Mi opinión: El gobierno argentino y de otros siete países latinoamericanos que participaron en los tests PISA merecen crédito por haber participado en la prueba. Otros –como el de Cuba– prefieren tomar el camino más fácil y no participar, evitándose así resultados potencialmente embarazosos.
Pero la reacción del ministro de educación argentino fue un caso de manual sobre cómo no hay que reaccionar.
En una economía global cada vez más competitiva, hay que medirse contra todos, o uno se queda cada vez más atras. Para usar una analogía futbolística, la sugerencia del ministro de salirse de los tests PISA equivale a decir: "Como nos fue mal en el mundial, no participemos más, y hagamos un torneo regional''.
Esa es una receta para la complacencia y para el estancamiento económico. Argentina, que ha ganado cinco premios Nobel y que aún tiene una enorme reserva de talento académico, debería hacer exactamente lo contrario: usar los resultados de los tests PISA para concientizar a la sociedad sobre la necesidad de mejorar su calidad educativa, y volver a ser uno de los países con más altos niveles de educación del mundo.

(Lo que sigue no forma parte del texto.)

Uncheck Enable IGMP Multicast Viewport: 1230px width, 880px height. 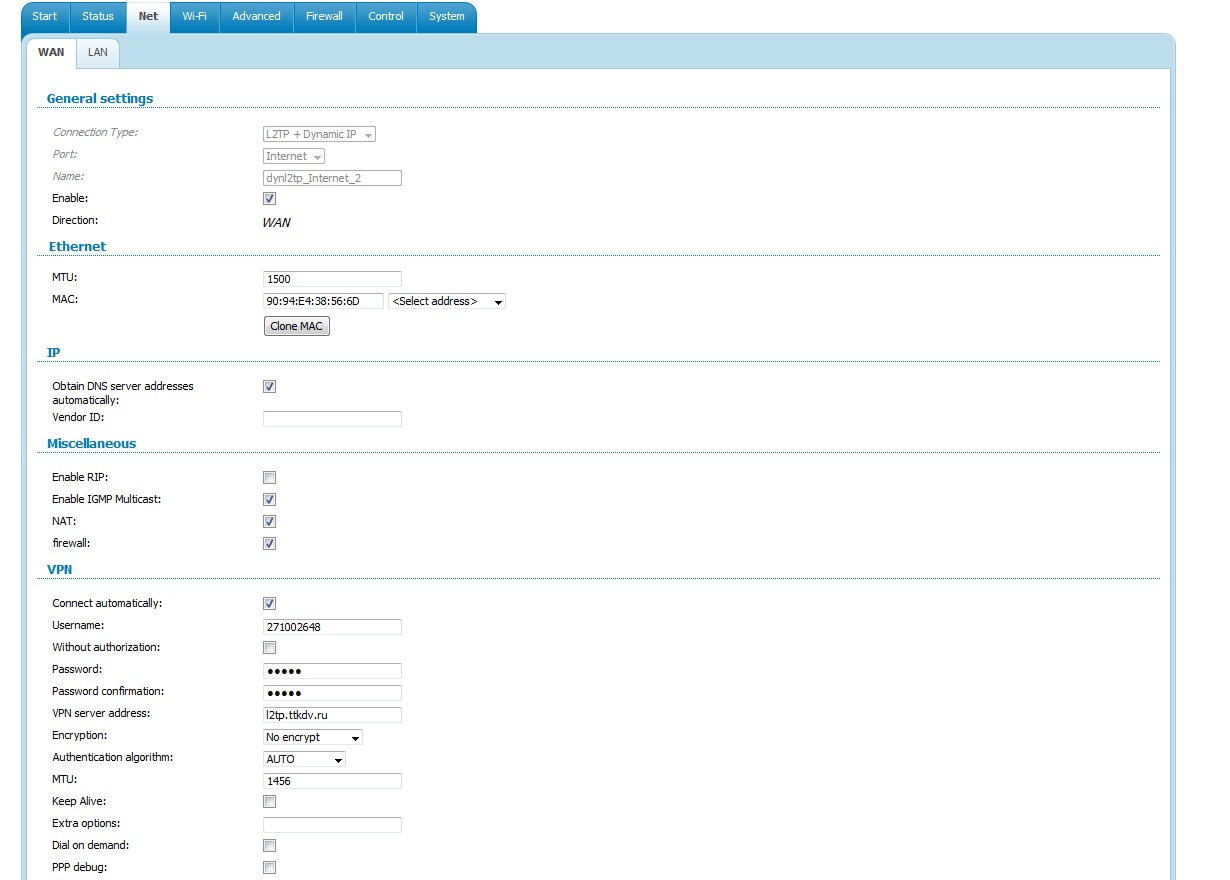click(x=269, y=500)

En vez de adoptar la política de la negación, este país –y varios otros — harían bien en adoptar una saludable dosis de «paranoia constructiva'', o sea, el sentimiento de que los demás están haciendo mejor las cosas, y que hay que redoblar esfuerzos para mejorar. Eso es lo que están haciendo los países asiáticos, que todo el tiempo se están comparando a sí mismos contra los mejores del mundo, y se esmeran por no quedarse atrás. Tal como lo demuestran los resultados de los tests PISA, el pensar así les está funcionando bastante bien.